[Dataset entries]
#####
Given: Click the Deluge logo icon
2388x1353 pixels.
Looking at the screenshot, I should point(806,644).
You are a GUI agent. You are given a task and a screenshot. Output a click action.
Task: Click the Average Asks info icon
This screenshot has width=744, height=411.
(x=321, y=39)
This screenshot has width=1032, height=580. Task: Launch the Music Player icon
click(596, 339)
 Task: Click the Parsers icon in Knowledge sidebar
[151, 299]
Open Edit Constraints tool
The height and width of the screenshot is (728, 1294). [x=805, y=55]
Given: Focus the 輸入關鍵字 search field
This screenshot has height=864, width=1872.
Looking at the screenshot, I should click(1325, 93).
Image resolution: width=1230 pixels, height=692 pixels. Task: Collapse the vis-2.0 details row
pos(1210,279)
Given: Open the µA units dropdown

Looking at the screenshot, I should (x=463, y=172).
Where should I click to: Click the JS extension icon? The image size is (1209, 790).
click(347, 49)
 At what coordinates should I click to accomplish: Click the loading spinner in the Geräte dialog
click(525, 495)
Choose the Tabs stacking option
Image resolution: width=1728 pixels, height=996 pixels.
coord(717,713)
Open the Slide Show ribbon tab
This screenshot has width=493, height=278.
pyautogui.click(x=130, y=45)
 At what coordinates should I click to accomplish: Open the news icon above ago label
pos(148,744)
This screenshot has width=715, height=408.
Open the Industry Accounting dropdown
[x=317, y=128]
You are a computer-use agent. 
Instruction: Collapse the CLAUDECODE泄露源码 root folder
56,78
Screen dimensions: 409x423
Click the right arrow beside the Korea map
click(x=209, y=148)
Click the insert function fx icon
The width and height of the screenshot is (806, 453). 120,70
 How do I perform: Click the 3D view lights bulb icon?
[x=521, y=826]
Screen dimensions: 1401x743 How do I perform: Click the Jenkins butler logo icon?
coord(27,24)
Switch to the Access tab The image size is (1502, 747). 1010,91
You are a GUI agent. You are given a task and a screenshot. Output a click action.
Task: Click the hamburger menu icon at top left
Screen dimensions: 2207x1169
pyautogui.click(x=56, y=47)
#####
Action item: Could you print, word for word, the line containing "Image resolution: width=1230" and every line after it through the end of the records, and nothing else?

Expected answer:
Image resolution: width=1230 pixels, height=692 pixels. Task: Collapse the vis-2.0 details row
pos(1210,279)
Given: Open the µA units dropdown

Looking at the screenshot, I should (x=463, y=172).
Where should I click to: Click the JS extension icon? The image size is (1209, 790).
click(347, 49)
 At what coordinates should I click to accomplish: Click the loading spinner in the Geräte dialog
click(525, 495)
Choose the Tabs stacking option
Image resolution: width=1728 pixels, height=996 pixels.
coord(717,713)
Open the Slide Show ribbon tab
This screenshot has width=493, height=278.
pyautogui.click(x=130, y=45)
 At what coordinates should I click to accomplish: Open the news icon above ago label
pos(148,744)
This screenshot has width=715, height=408.
Open the Industry Accounting dropdown
[x=317, y=128]
You are a computer-use agent. 
Instruction: Collapse the CLAUDECODE泄露源码 root folder
56,78
Screen dimensions: 409x423
Click the right arrow beside the Korea map
click(x=209, y=148)
Click the insert function fx icon
The width and height of the screenshot is (806, 453). 120,70
 How do I perform: Click the 3D view lights bulb icon?
[x=521, y=826]
Screen dimensions: 1401x743 How do I perform: Click the Jenkins butler logo icon?
coord(27,24)
Switch to the Access tab The image size is (1502, 747). 1010,91
You are a GUI agent. You are given a task and a screenshot. Output a click action.
Task: Click the hamburger menu icon at top left
Screen dimensions: 2207x1169
pyautogui.click(x=56, y=47)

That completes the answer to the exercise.